TASK INPUTS
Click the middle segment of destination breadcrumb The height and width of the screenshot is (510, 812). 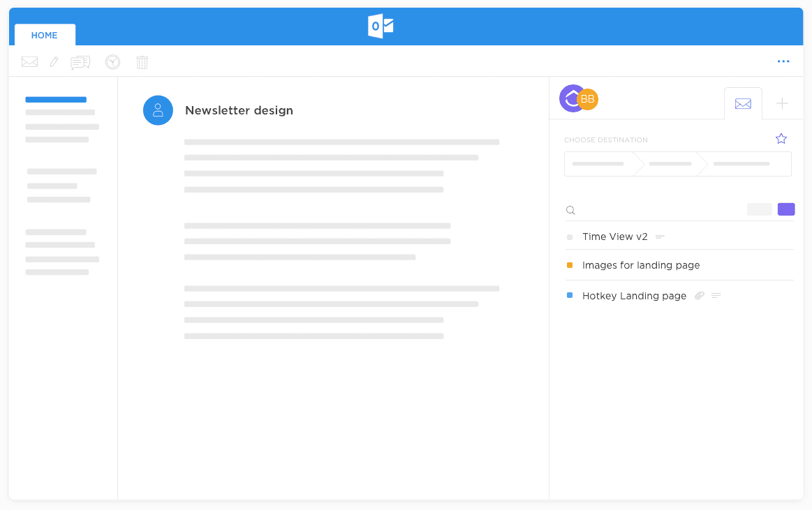tap(670, 164)
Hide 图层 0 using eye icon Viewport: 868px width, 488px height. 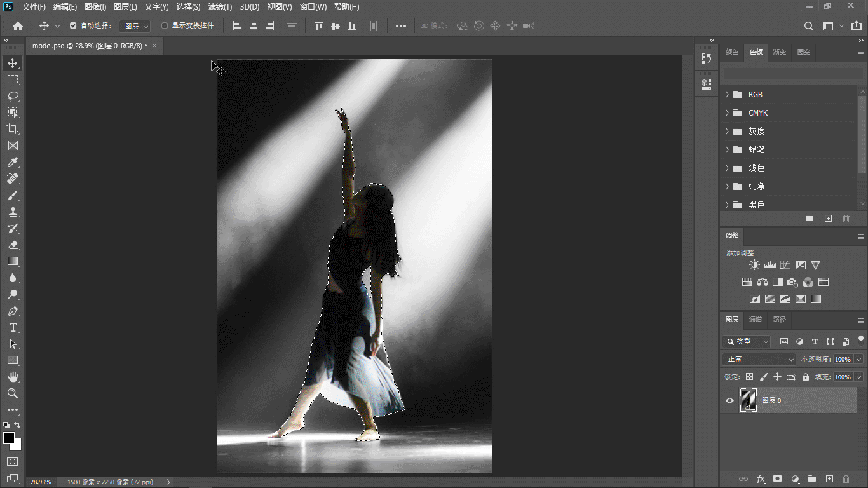[x=729, y=400]
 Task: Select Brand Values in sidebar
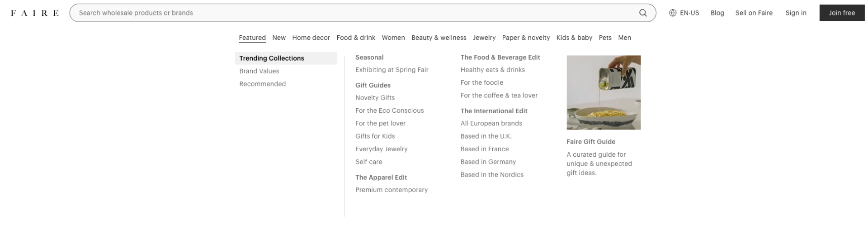tap(259, 71)
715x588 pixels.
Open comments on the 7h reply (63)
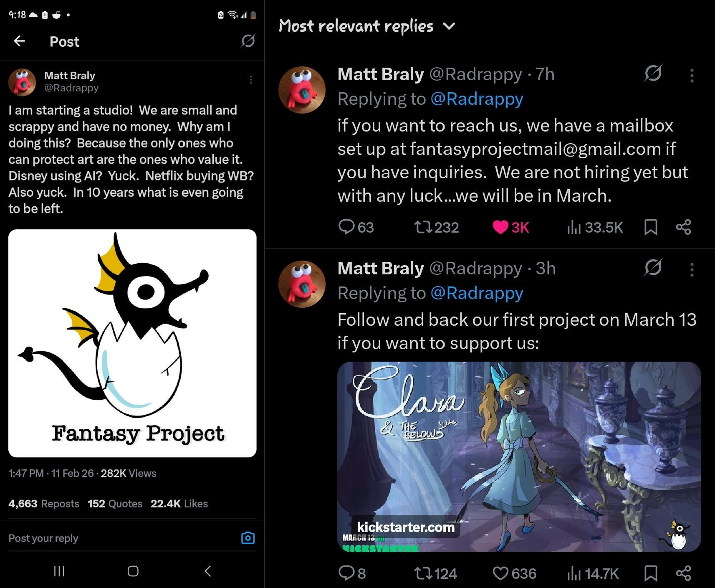click(356, 227)
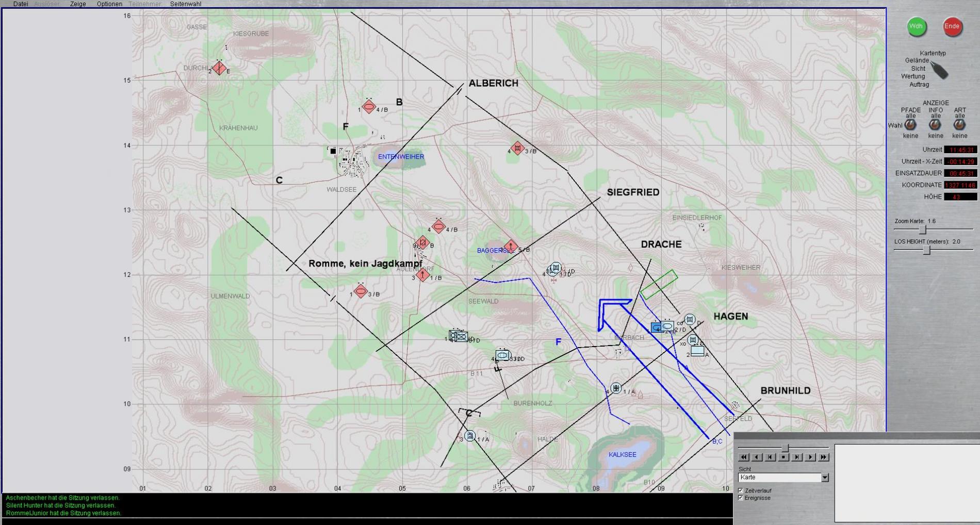The image size is (980, 525).
Task: Uncheck the Ereignisse checkbox
Action: point(741,498)
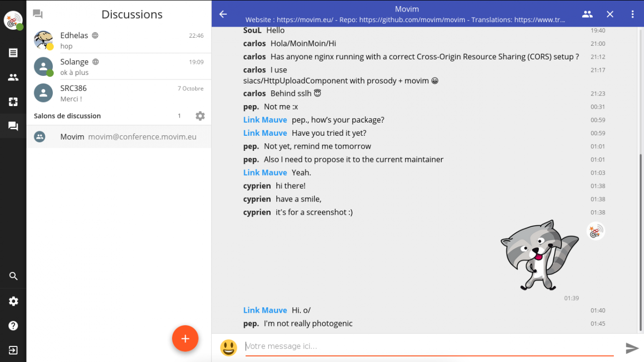Open the chats icon in left sidebar
This screenshot has height=362, width=644.
coord(13,126)
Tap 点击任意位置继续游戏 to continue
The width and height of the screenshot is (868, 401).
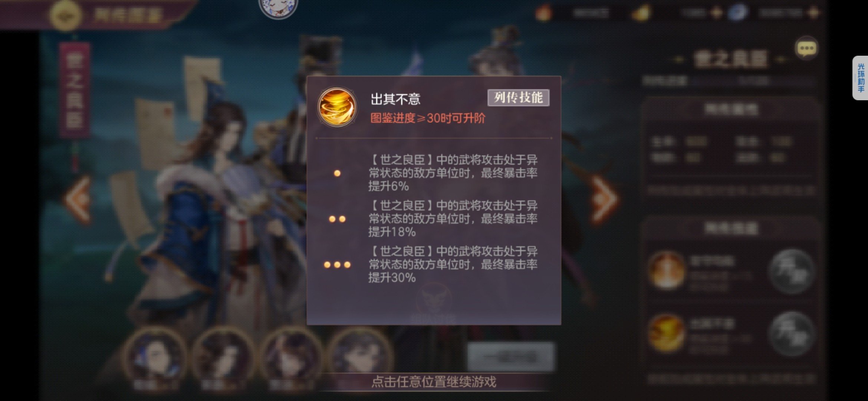[x=434, y=382]
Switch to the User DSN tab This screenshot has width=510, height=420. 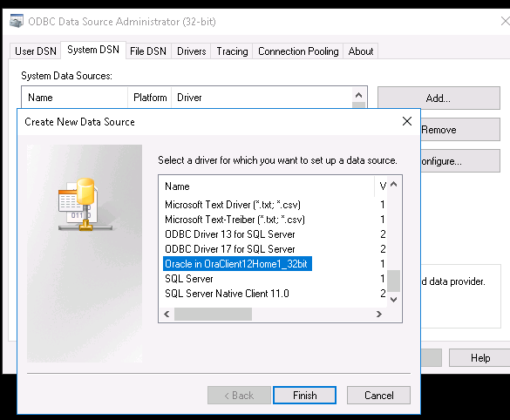coord(36,51)
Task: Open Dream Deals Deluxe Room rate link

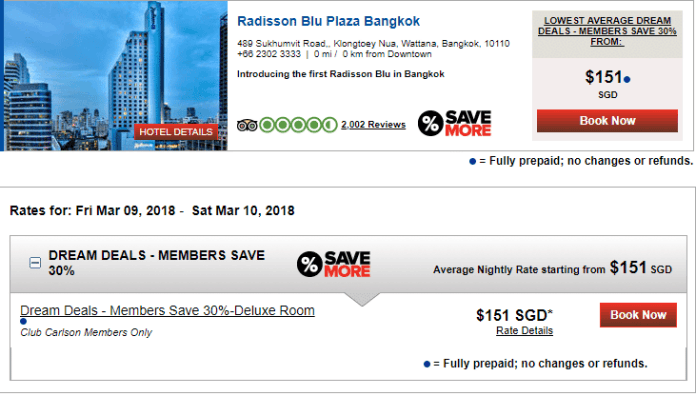Action: (167, 310)
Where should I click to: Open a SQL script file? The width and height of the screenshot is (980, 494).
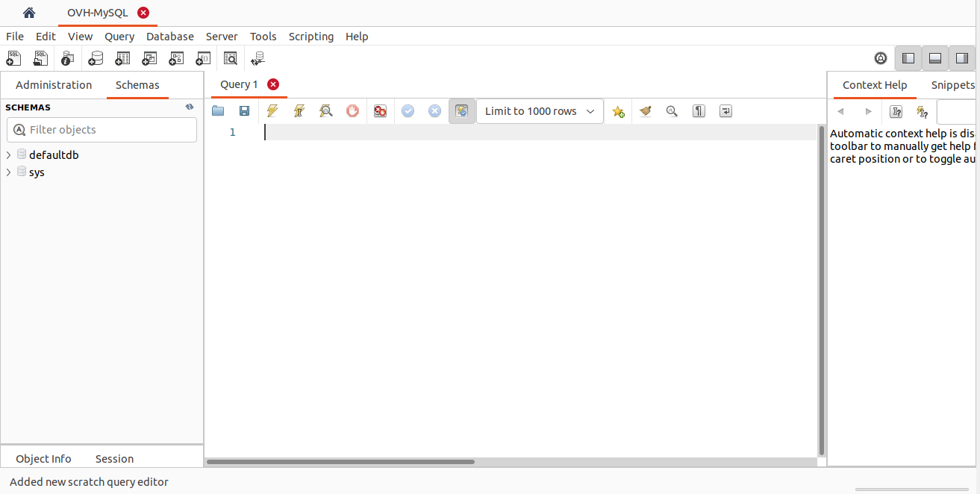40,58
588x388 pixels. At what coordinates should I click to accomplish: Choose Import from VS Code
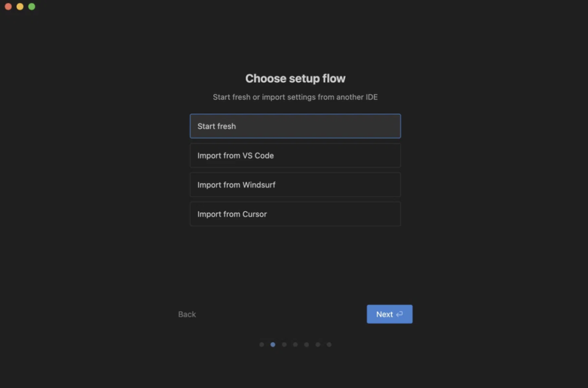pos(295,156)
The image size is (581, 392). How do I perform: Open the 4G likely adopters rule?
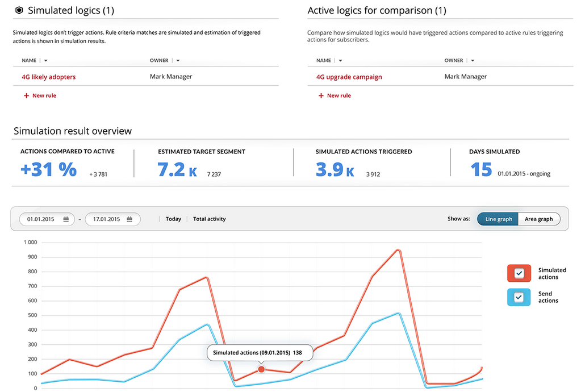[48, 77]
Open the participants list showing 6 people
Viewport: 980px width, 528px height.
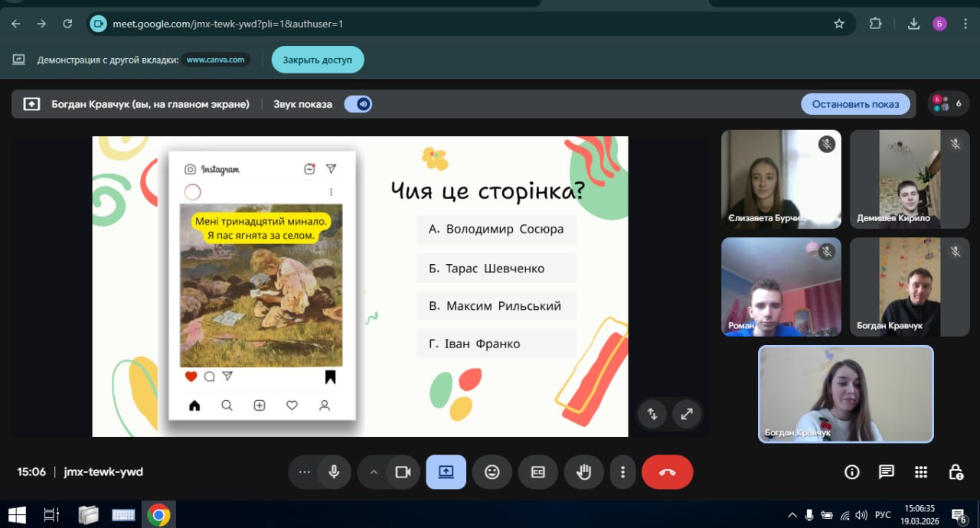(948, 103)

TASK GOAL
Please reproduce, word for word, only the lines from the line that holds "The image size is (581, 392)." through the final line of the entries above, omitting any pictures.

EXERCISE OUTPUT
The image size is (581, 392). How do I perform: Open the 4G likely adopters rule?
[48, 77]
Open the participants list showing 6 people
Viewport: 980px width, 528px height.
(948, 103)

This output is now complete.